In our approach, the main procedure of load balancing with ACO consists of two steps before load balancing execution as below.

(1) Ant generation. Check the cloud platform periodically, and generate ants if and only if there are existing overload nodes or underload nodes; and

(2) To find target nodes. According to searching rules, the ant is looking for the target nodes which meet the conditions of load balancing in its surrounding area. The target node is also called the candidate node for load balancing.

For fast convergence, we employ two diverse ants in search of the slave nodes. At the same time, we leverage max-min rules to trigger ant generation, so as to improve the efficiency of the algorithm.

3.1. Forward-Backward ant Mechanism

The ants are divided into two categories: forward ant and backward ant, which is the same mechanism described in [34] but with distinct definition. The forward ant is responsible to find the candidate nodes for load balancing in cloud computing platform and it starts the searching activity from its generated node. The candidate nodes include overload nodes and underload nodes. The backward ant is in charge of updating information pheromones for the path as that of its corresponding forward ant, but in the opposite direction. The backward ant is generated at each time when the forward ant identifies a candidate node.

As described in [34], the forward ant calculates the moving probability for each neighbor before it moves and then chooses the largest one as its next destination. To accelerate convergence, we add a special strategy to our model when the forward ant meets the backward ant in the same node, that is, the moving probability is computed by considering both the information pheromone of the node itself and the information pheromone from all backward ants in this node.

To simulate the meeting process, we make use of a timer to record the life cycle of a backward ant after it is produced. Some storage units are set for each node and they are used to save the information pheromone carried by backward ants, with one unit for one backward ant. Two types of ants are regarded as meeting each other only when the forward ant arriving at one node before the timer of one backward ant running out in this node. The information pheromone carried by a backward ant will be cleared when the timer reaching zero. When there is more than one backward ant in one node, all the influences by these backward ants should be considered when computing the moving probability of forward ant in this node.

The details about meeting handling and moving probability will be discussed in Section 4.

3.2. Max-Min Rules

We define two distinct rules, named max-min rules, to trigger the forward ant generation, with the purpose of reducing the time for searching candidate nodes as below.

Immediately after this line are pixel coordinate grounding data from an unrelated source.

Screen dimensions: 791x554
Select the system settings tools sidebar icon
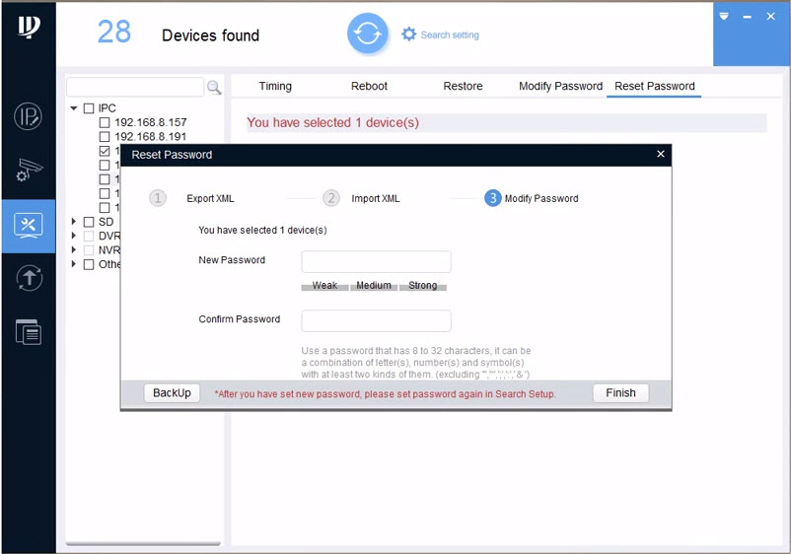pyautogui.click(x=28, y=225)
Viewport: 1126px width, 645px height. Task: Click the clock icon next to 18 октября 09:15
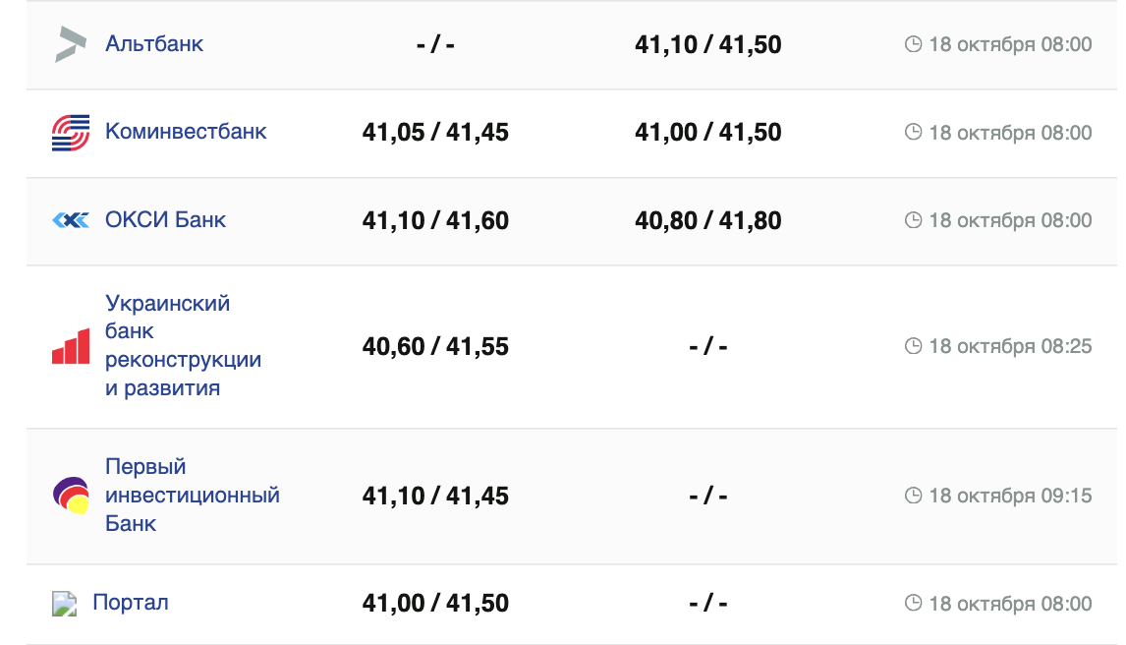point(913,496)
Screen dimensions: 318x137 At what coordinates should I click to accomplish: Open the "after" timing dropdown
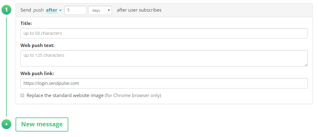[x=54, y=10]

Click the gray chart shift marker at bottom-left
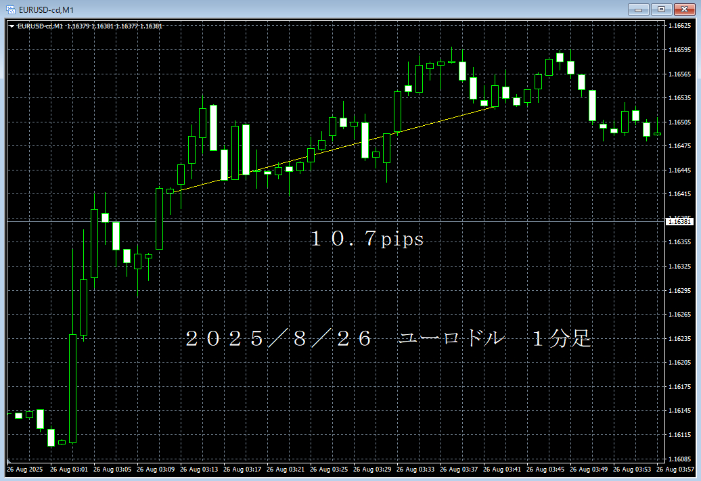point(9,461)
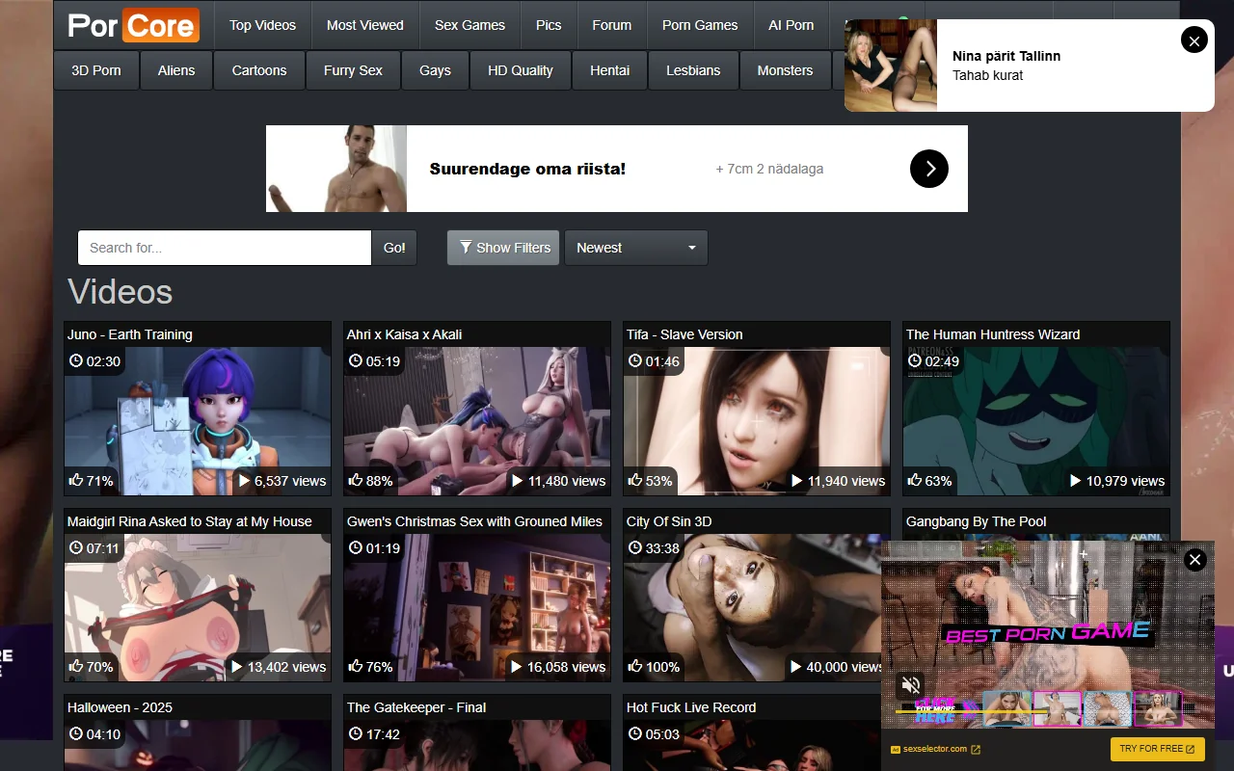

Rule 1: Maximum value trigger rule. A forward ant is generated from a slave node when the load in this node is greater than a certain threshold. It indicates that the node has been running close to or beyond its maximum load, which needs to distribute the tasks to idle nodes so as to achieve optimal resource utilization.

Rule 2: Minimum value trigger rule. A forward ant is generated from a slave node when the load in this node is smaller than a certain threshold. It denotes that the node is running in the light load state, which can accept a range of new tasks, in order to share its resource to the overload nodes.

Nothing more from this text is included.